TASK ITEM » Scan the records for "agent". Report each line that includes it.

(Stored items)
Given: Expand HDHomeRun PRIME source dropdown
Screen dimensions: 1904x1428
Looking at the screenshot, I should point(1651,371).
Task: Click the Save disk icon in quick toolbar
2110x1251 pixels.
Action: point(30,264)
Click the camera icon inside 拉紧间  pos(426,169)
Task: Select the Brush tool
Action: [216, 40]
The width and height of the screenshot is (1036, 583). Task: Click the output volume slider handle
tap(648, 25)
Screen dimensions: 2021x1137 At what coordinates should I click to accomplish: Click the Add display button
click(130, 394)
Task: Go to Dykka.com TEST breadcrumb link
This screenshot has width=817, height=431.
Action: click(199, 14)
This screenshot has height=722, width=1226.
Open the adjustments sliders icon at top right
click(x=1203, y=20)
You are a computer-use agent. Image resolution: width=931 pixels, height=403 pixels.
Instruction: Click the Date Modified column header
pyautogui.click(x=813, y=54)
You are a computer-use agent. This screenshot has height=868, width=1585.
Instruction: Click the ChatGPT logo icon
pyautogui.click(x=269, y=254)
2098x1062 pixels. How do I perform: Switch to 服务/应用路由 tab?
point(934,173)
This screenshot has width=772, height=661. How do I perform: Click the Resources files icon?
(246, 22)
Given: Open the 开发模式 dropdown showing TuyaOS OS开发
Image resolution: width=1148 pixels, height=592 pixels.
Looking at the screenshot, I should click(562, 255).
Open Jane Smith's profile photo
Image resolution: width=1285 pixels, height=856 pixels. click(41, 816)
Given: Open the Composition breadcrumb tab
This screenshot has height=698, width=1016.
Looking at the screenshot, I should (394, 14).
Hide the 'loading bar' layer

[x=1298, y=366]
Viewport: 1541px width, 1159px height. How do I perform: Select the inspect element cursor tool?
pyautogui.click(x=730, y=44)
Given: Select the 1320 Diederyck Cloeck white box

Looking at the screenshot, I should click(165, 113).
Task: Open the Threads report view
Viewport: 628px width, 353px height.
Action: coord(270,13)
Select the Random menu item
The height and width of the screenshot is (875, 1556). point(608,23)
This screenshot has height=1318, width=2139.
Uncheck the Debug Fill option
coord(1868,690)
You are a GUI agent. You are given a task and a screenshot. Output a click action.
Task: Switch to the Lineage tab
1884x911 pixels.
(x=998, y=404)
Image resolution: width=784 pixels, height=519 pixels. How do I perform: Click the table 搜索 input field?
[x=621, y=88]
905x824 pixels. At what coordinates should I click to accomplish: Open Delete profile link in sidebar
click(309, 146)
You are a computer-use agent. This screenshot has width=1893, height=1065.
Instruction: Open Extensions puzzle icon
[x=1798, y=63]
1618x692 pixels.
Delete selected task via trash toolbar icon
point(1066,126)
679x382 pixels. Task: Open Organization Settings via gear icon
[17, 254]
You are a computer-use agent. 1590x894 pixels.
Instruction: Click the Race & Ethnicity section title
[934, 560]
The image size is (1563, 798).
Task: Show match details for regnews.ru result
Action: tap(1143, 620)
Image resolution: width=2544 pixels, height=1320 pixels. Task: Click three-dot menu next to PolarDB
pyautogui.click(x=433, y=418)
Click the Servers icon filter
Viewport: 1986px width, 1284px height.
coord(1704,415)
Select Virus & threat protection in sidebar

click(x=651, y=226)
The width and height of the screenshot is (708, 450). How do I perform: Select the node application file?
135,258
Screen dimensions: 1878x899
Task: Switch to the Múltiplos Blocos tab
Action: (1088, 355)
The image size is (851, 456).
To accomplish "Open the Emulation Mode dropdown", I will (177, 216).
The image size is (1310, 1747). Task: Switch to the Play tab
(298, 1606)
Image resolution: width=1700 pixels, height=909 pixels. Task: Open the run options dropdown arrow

WORKED SOLUTION »
You are a computer-use agent. Image resolution: width=931 pixels, height=403 pixels.
You are a computer-use agent. This screenshot has height=868, width=1585.
You are a GUI agent. You are given a task and a screenshot. Output a click action.
You are a computer-use agent. This screenshot has width=1893, height=1065.
You are a computer-use agent. 1590x894 pixels.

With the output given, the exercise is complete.